Démission d'un directeur de théâtre sur fond d'affaire de viol présumé

Démission d'un directeur de théâtre sur fond d'affaire de viol présumé
Le directeur du Théâtre des Quartiers d'Ivry Jean-Pierre Baro pose le 1er mars 2019 à Rennes

, publié le jeudi 12 décembre 2019 à 18h01

Le directeur du Théâtre des Quartiers d'Ivry (Val-de-Marne) Jean-Pierre Baro, éclaboussé depuis un an par une affaire de viol présumé, a annoncé jeudi à l'AFP qu'il quittait ses fonctions, au lendemain d'une grève du personnel de l'établissement appelant à sa démission.

Ce genre de démission est rarissime en France depuis le début du mouvement #MeToo en 2017. Au théâtre, il s'agit du cas le plus notable, alors que le cinéma est encore secoué par les affaires Luc Besson et surtout Adèle Haenel et Roman Polanski.

"Je suis au clair avec ma conscience. Je ne renonce à la direction du Théâtre des Quartiers d'Ivry que pour préserver cette magnifique institution, mais je ne laisserai ni salir mon honneur ni fouler au pied ma présomption d'innocence", a affirmé le directeur.

- "Tombereau d'accusations" -

Une plainte a été déposée contre lui en 2018 par une jeune femme et ancienne collaboratrice, pour des faits qui se seraient déroulés en septembre 2011, des années avant qu'il ne prenne la direction du théâtre. Elle a été classée sans suite en mars 2019, faute de preuve. 

Mais dans un blog hébergé par le site Mediapart, le critique de théâtre Jean-Pierre Thibaudat a rendu publique l'affaire en juin de cette année en détaillant les allégations de la jeune femme, qui dit avoir été violée dans son appartement.

Affirmant vouloir faire entendre sa voix "face au tombereau d'accusations et d'injures" dont il fait l'objet, M. Baro a clamé à nouveau son innocence.

"J'ai été longuement interrogé en garde à vue. Une confrontation entre elle et moi a été organisée. Lors de cette confrontation et devant les policiers, il est apparu que je n'avais jamais forcé cette relation", assure le directeur, également metteur en scène, dans le communiqué transmis à l'AFP.

"Je n'ai ce soir-là exercé aucune forme de violence ni de pression. Cette relation, je l'ai vécue comme totalement consentie (...) Ce n'est que sept ans plus tard que j'ai appris qu'elle considérait ne pas avoir désiré cette relation".

"J'ai un très grand respect pour la libération de la parole des femmes et pour leur combat. C'est une cause essentielle. Mais elle est ici dévoyée et se transforme en un lynchage public fait de rumeurs et de délation", a encore ajouté M. Baro.

Une centaine de personnes s'étaient rassemblées mercredi soir au TQI, à Ivry-sur-Seine pour appeler à la démission de Jean-Pierre Baro, évoquant les retombées catastrophiques de l'affaire sur le théâtre.

- "Les réservations ont chuté"-

"Le public déserte nos salles. De nombreux artistes refusent de mettre les pieds au théâtre ou d'avoir affaire à sa direction.
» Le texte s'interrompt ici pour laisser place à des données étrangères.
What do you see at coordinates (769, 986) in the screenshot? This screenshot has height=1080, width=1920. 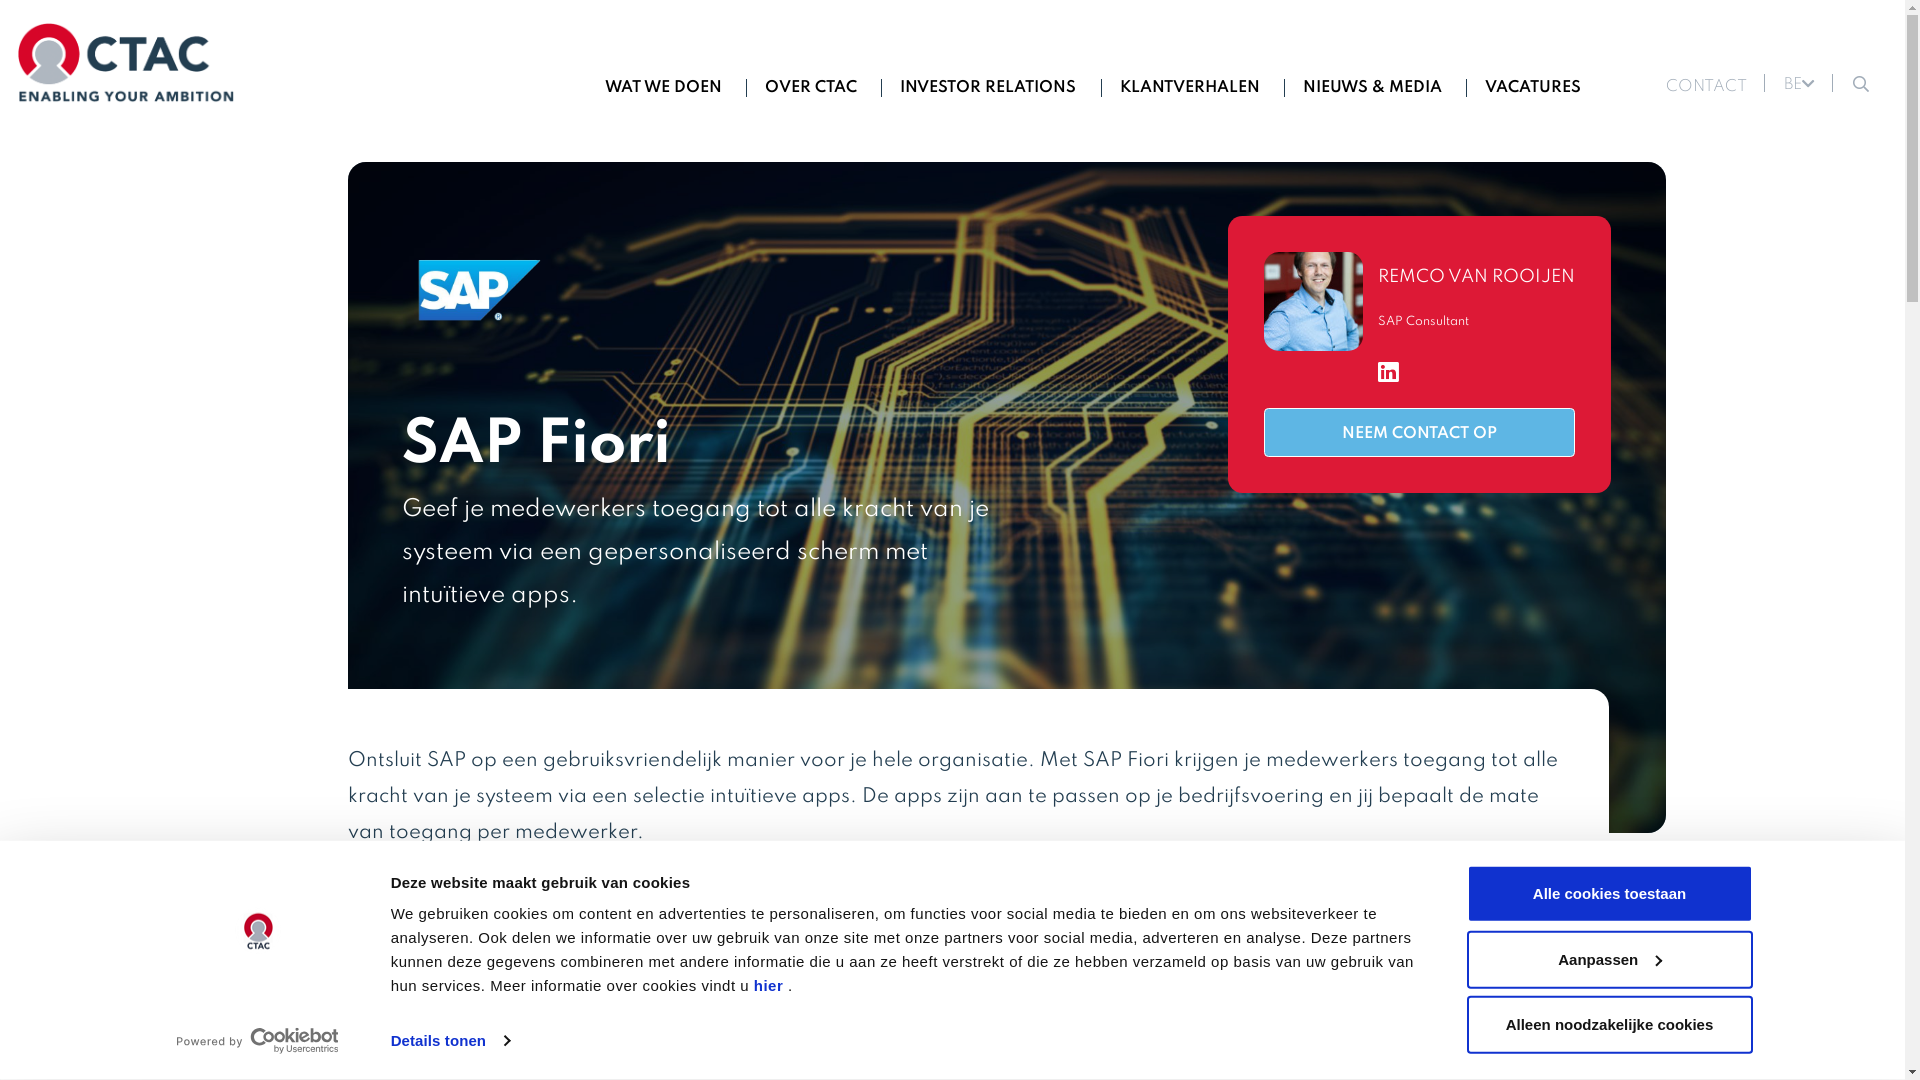 I see `hier` at bounding box center [769, 986].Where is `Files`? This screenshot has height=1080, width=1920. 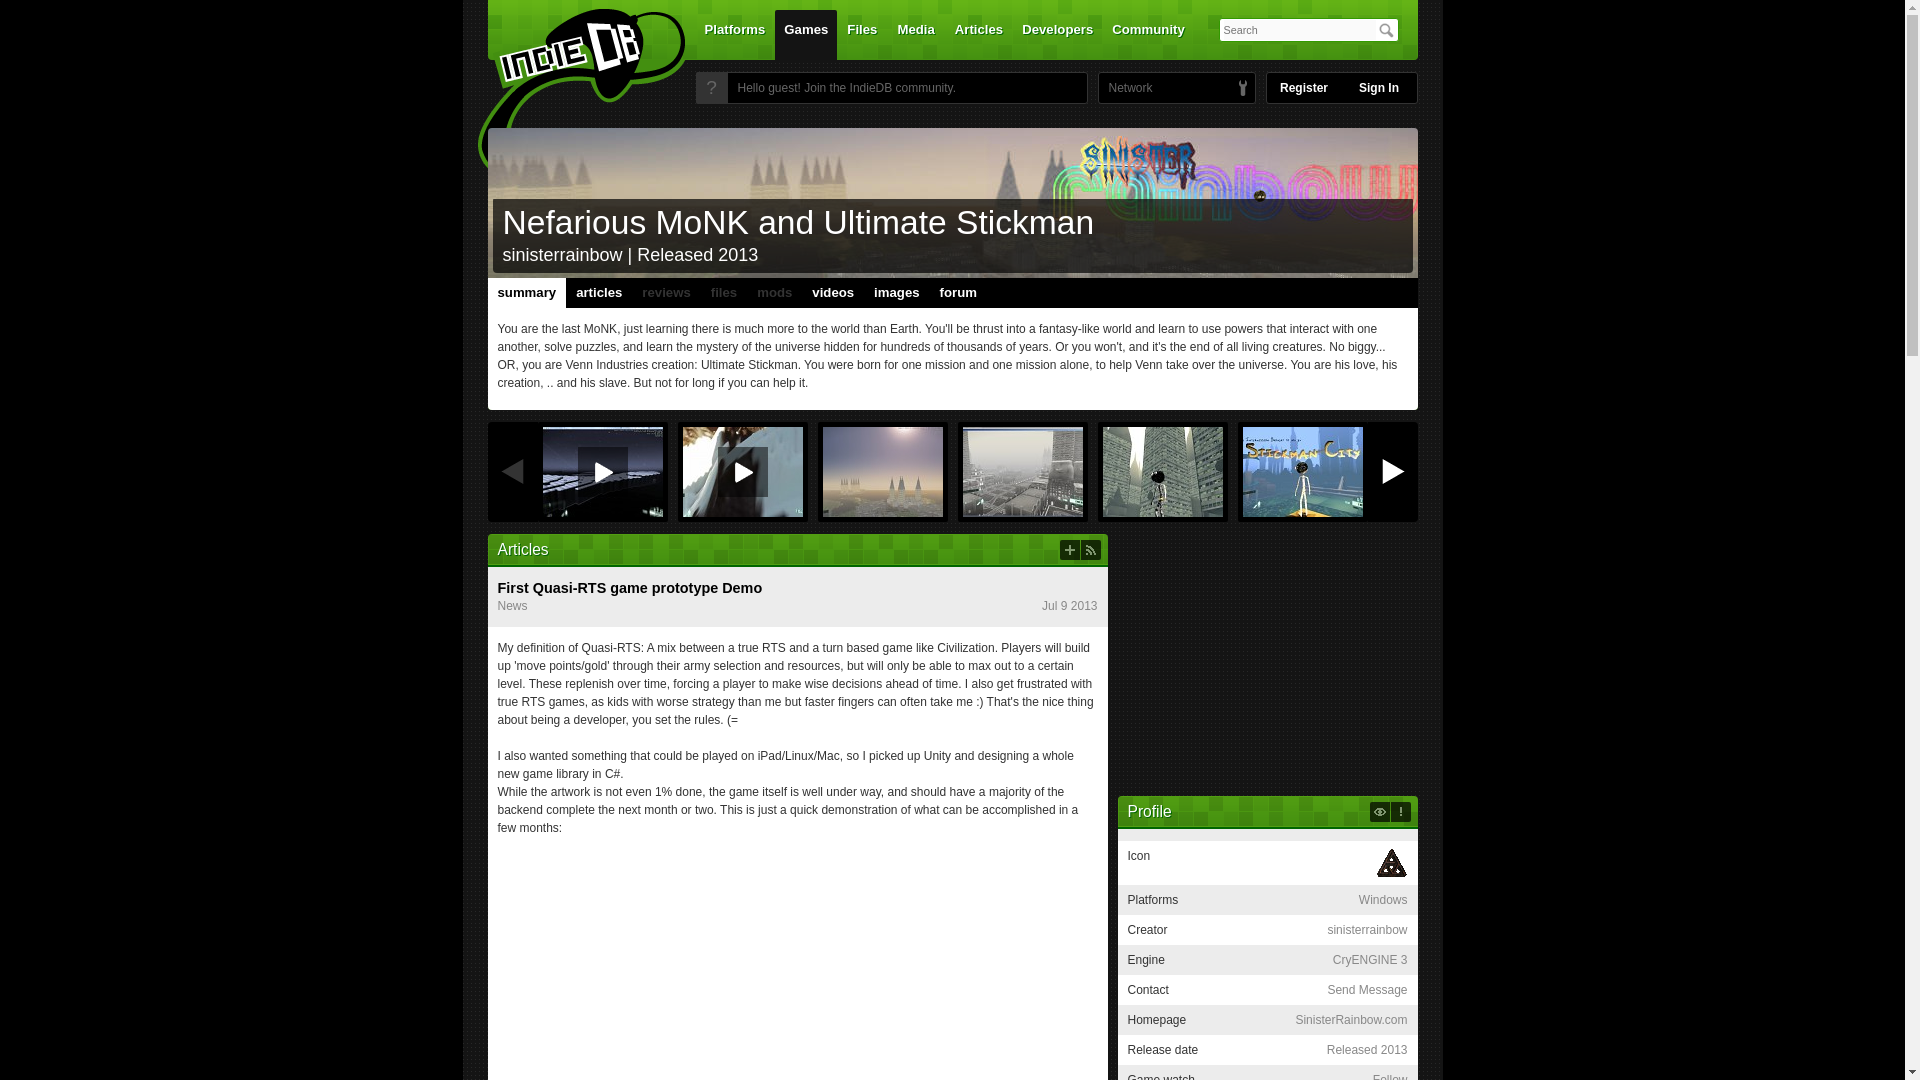
Files is located at coordinates (861, 34).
Les partenaires territoriaux se désengagent", a indiqué le personnel dans un communiqué.

Un représentant du personnel ayant requis l'anonymat avait affirmé à l'AFP que l'établissement ne pouvait "pas survivre dans ces conditions". Deux spectacles s'étaient retirés de la programmation et au moins trois membres de l'équipe ont claqué la porte, selon lui.

D'après le même représentant, une pièce montée par M. Baro en novembre au théâtre a fait seulement 23% de remplissage. Pire, "les réservations scolaires ont totalement chuté cette année".
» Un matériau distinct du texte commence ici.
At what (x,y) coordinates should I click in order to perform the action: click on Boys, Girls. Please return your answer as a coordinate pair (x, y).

Dans son communiqué, M. Baro estime encore que "le plus grave nous concerne tous (...) on peut aujourd'hui mettre socialement et professionnellement à mort quelqu'un sur la simple base de rumeurs dans la presse et les réseaux sociaux, en dépit d'une décision de justice, et sans aucun recours légal possible".

Il a indiqué que sa démission a donné sa "légitimité à une stratégie de la terreur, du bouc émissaire et des lynchages publics".

Metteur en scène de plusieurs pièces, M. Baro avait été nommé par l'ex-ministre de la Culture Françoise Nyssen en juin 2018.